• _YOUR GOAL_
Turn every item below, from the line containing "Impressum (91, 2393)" down to the line containing "Visit Us (72, 328)", both included, into a Markdown table with the columns "No." and "Entry", leaving out blank lines.

Records

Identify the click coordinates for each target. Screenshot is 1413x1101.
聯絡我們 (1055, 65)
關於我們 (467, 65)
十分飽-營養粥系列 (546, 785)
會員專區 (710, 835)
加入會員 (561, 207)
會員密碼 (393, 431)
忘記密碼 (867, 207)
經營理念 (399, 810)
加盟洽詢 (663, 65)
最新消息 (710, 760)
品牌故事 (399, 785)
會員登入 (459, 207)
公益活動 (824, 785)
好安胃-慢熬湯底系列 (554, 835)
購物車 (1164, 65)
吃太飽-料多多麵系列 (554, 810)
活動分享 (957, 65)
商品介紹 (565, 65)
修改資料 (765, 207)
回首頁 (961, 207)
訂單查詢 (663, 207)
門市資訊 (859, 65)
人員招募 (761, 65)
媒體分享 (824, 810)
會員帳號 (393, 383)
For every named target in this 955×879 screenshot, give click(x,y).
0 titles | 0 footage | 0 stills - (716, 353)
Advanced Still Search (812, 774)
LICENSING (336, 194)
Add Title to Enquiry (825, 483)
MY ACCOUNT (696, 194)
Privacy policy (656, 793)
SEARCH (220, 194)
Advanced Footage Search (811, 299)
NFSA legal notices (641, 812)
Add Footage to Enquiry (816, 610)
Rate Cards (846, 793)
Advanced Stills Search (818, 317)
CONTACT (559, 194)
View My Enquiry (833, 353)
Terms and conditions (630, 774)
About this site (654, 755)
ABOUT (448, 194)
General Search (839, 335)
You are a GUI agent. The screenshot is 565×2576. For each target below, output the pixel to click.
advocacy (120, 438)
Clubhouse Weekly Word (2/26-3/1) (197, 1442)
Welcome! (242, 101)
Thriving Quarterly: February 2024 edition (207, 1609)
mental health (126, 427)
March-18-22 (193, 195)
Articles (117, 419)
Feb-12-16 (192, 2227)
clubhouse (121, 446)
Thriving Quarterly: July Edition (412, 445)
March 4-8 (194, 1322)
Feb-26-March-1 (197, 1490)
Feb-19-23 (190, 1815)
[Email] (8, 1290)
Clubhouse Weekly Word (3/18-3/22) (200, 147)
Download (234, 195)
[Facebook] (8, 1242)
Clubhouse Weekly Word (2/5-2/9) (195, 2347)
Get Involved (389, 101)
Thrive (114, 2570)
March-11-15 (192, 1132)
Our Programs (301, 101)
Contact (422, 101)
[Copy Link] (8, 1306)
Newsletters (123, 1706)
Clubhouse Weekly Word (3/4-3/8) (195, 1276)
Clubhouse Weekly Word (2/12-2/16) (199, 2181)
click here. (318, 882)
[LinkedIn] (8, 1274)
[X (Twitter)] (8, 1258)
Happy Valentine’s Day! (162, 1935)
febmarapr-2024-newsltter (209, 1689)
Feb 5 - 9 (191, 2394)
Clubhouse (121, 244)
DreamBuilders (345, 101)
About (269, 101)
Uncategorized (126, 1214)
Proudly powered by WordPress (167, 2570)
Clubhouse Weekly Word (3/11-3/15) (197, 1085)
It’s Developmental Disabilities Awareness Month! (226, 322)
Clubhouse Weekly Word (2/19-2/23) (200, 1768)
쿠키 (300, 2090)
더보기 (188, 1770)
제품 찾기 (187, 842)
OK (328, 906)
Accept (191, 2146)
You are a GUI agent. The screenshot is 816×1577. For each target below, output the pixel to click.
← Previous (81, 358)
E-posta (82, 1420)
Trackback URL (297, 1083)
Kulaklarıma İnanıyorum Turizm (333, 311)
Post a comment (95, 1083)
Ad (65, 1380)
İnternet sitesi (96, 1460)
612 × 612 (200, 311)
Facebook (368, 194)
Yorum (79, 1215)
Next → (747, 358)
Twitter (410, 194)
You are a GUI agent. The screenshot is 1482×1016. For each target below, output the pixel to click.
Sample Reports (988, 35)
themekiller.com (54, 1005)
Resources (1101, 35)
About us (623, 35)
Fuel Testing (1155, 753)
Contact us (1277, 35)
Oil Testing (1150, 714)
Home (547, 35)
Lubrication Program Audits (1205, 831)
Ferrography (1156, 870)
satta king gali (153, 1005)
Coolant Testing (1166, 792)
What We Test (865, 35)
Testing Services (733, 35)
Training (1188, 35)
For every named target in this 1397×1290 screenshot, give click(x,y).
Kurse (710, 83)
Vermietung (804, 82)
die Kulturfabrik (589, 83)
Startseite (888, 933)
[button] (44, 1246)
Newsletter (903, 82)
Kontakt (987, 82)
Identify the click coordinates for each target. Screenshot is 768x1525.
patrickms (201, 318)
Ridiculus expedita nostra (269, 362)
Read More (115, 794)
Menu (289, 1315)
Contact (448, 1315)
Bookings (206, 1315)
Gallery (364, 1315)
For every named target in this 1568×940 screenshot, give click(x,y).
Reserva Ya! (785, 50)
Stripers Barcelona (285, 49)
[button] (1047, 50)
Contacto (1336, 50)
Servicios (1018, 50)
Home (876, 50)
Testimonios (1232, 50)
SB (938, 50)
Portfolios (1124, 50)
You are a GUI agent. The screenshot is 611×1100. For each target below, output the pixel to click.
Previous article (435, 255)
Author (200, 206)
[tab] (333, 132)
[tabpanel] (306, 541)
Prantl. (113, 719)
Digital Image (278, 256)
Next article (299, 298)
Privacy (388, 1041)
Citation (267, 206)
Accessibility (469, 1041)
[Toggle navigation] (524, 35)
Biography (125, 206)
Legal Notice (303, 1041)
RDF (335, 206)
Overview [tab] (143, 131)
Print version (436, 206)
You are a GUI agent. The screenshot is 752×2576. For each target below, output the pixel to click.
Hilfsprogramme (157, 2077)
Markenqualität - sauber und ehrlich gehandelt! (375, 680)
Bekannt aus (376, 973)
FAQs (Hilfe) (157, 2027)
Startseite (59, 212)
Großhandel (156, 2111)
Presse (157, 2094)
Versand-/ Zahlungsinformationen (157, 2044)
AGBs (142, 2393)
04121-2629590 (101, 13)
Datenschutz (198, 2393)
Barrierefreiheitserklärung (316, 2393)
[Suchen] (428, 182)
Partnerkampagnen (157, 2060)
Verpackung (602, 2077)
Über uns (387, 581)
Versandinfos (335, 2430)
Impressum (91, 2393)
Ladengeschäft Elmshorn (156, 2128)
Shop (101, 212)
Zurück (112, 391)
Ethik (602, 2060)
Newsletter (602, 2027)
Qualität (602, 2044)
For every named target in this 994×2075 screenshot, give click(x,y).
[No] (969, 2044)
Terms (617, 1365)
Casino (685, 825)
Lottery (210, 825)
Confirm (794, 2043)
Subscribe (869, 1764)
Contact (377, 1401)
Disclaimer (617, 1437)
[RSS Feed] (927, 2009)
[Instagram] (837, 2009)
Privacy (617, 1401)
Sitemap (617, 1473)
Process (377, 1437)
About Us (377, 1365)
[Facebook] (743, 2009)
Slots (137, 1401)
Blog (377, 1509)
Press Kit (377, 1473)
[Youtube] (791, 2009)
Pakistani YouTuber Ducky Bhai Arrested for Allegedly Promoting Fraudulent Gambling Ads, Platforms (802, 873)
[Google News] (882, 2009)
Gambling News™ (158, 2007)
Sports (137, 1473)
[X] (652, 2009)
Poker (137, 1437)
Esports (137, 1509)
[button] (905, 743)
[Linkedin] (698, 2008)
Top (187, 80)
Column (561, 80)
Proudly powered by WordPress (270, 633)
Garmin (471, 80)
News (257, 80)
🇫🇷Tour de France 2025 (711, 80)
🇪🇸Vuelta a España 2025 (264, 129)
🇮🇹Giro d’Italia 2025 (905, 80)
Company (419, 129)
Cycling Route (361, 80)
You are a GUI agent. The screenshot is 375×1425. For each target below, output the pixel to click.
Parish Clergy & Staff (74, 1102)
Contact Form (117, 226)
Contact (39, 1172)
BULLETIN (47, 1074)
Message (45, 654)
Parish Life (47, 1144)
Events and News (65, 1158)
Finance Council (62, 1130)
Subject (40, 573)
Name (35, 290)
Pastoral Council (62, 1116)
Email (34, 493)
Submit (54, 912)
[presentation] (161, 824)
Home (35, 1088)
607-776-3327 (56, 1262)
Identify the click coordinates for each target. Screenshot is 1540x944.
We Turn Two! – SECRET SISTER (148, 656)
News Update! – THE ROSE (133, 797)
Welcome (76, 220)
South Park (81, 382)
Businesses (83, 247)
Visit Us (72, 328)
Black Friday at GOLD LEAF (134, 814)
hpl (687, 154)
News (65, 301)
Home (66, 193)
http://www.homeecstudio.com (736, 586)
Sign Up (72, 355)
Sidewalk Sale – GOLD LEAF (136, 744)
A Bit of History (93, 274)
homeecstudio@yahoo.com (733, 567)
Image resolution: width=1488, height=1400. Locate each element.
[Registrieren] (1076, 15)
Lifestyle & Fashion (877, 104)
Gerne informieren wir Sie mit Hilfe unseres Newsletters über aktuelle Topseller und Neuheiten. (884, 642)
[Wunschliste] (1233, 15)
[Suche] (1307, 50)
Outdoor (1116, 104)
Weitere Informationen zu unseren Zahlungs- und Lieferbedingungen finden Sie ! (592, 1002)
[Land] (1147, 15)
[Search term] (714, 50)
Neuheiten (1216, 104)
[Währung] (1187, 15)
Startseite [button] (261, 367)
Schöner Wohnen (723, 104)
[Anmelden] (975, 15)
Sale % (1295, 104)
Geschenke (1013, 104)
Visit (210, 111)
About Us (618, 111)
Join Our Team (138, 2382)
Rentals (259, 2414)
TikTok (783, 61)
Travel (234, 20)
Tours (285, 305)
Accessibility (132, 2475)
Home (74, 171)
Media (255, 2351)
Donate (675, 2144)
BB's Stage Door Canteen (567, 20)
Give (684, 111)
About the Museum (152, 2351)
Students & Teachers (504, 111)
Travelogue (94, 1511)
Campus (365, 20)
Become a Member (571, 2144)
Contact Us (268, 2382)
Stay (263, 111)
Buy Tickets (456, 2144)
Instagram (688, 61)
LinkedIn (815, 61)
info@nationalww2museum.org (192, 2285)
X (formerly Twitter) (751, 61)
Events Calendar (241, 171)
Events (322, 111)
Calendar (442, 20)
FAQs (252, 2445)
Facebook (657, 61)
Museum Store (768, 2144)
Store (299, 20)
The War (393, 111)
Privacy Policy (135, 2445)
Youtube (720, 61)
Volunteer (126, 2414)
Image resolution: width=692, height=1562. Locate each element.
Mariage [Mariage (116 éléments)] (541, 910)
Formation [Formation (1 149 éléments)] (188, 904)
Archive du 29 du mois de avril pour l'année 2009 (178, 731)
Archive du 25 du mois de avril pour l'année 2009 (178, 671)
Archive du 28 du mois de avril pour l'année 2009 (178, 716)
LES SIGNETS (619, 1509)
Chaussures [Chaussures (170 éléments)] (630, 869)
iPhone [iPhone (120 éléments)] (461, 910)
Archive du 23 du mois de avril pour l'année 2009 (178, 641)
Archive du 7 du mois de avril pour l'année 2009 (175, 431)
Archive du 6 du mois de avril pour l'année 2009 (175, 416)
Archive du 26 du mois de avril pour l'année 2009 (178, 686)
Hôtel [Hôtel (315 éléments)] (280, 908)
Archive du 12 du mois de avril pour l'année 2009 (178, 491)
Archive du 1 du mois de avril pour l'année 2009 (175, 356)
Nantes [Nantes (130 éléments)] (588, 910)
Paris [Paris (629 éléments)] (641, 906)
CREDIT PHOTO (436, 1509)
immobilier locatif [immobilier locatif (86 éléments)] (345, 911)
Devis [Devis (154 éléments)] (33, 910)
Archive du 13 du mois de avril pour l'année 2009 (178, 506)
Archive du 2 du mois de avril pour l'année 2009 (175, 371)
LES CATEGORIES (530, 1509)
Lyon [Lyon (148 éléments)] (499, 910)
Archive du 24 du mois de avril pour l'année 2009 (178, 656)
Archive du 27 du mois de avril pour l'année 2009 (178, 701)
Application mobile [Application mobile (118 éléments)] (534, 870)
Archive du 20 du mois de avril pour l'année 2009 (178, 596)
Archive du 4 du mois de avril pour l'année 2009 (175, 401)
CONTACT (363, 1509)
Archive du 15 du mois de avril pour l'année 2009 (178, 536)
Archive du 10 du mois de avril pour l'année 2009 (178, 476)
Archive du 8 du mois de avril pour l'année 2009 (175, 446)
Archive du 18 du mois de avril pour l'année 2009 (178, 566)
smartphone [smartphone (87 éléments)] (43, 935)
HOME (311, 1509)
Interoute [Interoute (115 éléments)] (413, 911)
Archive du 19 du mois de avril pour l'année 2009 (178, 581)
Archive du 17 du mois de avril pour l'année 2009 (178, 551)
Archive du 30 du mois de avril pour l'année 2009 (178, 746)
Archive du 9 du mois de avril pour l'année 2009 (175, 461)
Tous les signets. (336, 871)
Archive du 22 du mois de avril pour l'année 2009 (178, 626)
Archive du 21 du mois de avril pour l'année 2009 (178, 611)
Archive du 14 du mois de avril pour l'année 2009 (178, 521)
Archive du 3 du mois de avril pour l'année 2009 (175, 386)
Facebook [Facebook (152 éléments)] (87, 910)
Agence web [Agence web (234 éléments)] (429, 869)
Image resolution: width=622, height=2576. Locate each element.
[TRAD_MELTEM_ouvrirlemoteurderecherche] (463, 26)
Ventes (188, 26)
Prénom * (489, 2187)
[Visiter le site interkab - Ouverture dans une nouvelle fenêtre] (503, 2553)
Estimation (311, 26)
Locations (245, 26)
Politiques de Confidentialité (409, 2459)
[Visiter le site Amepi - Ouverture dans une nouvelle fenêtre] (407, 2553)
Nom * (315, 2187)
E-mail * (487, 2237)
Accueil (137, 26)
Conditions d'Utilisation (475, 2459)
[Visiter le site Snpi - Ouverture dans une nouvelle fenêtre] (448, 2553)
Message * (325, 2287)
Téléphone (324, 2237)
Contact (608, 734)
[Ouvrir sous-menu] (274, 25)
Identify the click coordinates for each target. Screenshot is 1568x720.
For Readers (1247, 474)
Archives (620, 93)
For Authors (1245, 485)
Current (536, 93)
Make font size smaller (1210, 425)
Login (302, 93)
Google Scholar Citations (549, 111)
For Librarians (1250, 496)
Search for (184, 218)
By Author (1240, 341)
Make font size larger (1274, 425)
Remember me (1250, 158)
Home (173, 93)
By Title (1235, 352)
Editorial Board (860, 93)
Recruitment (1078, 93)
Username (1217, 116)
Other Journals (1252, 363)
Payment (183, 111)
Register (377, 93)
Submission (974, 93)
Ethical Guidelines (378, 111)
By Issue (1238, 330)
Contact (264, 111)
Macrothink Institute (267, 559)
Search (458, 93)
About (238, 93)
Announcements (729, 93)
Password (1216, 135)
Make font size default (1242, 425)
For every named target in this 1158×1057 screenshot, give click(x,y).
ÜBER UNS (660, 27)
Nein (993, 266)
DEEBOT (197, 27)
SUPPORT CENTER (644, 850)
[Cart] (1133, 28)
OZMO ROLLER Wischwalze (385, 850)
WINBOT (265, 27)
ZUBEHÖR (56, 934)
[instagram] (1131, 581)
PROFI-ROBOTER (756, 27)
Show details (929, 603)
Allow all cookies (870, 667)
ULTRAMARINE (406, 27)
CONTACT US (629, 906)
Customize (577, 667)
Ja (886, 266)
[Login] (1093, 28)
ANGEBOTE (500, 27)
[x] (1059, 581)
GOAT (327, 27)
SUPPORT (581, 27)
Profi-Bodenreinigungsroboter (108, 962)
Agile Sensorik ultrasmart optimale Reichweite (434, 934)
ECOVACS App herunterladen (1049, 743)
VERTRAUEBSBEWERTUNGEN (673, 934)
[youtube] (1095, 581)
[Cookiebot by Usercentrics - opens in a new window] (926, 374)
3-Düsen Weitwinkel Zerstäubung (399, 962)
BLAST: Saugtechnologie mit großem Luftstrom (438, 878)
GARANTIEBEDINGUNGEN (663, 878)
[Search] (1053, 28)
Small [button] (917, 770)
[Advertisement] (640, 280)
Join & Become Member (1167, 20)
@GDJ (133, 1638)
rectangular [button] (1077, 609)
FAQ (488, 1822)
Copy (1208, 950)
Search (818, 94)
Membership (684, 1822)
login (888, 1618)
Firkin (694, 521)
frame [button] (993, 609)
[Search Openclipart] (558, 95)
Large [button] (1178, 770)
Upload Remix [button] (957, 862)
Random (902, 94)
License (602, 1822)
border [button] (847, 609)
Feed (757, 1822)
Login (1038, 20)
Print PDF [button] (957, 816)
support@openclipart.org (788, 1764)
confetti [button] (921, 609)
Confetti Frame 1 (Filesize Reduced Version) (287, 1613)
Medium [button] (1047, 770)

• _WRITTEN ANSWER_
| No. | Entry |
|---|---|
| 1 | Impressum (91, 2393) |
| 2 | Ladengeschäft Elmshorn (156, 2128) |
| 3 | Shop (101, 212) |
| 4 | Zurück (112, 391) |
| 5 | Ethik (602, 2060) |
| 6 | Newsletter (602, 2027) |
| 7 | Qualität (602, 2044) |
| 8 | For every named target in this 994×2075 screenshot, give click(x,y). |
| 9 | [No] (969, 2044) |
| 10 | Terms (617, 1365) |
| 11 | Casino (685, 825) |
| 12 | Lottery (210, 825) |
| 13 | Confirm (794, 2043) |
| 14 | Subscribe (869, 1764) |
| 15 | Contact (377, 1401) |
| 16 | Disclaimer (617, 1437) |
| 17 | [RSS Feed] (927, 2009) |
| 18 | [Instagram] (837, 2009) |
| 19 | Privacy (617, 1401) |
| 20 | Sitemap (617, 1473) |
| 21 | Process (377, 1437) |
| 22 | About Us (377, 1365) |
| 23 | [Facebook] (743, 2009) |
| 24 | Slots (137, 1401) |
| 25 | Blog (377, 1509) |
| 26 | Press Kit (377, 1473) |
| 27 | [Youtube] (791, 2009) |
| 28 | Pakistani YouTuber Ducky Bhai Arrested for Allegedly Promoting Fraudulent Gambling Ads, Platforms (802, 873) |
| 29 | [Google News] (882, 2009) |
| 30 | Gambling News™ (158, 2007) |
| 31 | Sports (137, 1473) |
| 32 | [X] (652, 2009) |
| 33 | Poker (137, 1437) |
| 34 | Esports (137, 1509) |
| 35 | [button] (905, 743) |
| 36 | [Linkedin] (698, 2008) |
| 37 | Top (187, 80) |
| 38 | Column (561, 80) |
| 39 | Proudly powered by WordPress (270, 633) |
| 40 | Garmin (471, 80) |
| 41 | News (257, 80) |
| 42 | 🇫🇷Tour de France 2025 (711, 80) |
| 43 | 🇪🇸Vuelta a España 2025 (264, 129) |
| 44 | 🇮🇹Giro d’Italia 2025 (905, 80) |
| 45 | Company (419, 129) |
| 46 | Cycling Route (361, 80) |
| 47 | You are a GUI agent. The screenshot is 375×1425. For each target below, output the pixel to click. |
| 48 | Parish Clergy & Staff (74, 1102) |
| 49 | Contact Form (117, 226) |
| 50 | Contact (39, 1172) |
| 51 | BULLETIN (47, 1074) |
| 52 | Message (45, 654) |
| 53 | Parish Life (47, 1144) |
| 54 | Events and News (65, 1158) |
| 55 | Finance Council (62, 1130) |
| 56 | Subject (40, 573) |
| 57 | Name (35, 290) |
| 58 | Pastoral Council (62, 1116) |
| 59 | Email (34, 493) |
| 60 | Submit (54, 912) |
| 61 | [presentation] (161, 824) |
| 62 | Home (35, 1088) |
| 63 | 607-776-3327 (56, 1262) |
| 64 | Identify the click coordinates for each target. Screenshot is 1540x944. |
| 65 | We Turn Two! – SECRET SISTER (148, 656) |
| 66 | News Update! – THE ROSE (133, 797) |
| 67 | Welcome (76, 220) |
| 68 | South Park (81, 382) |
| 69 | Businesses (83, 247) |
| 70 | Visit Us (72, 328) |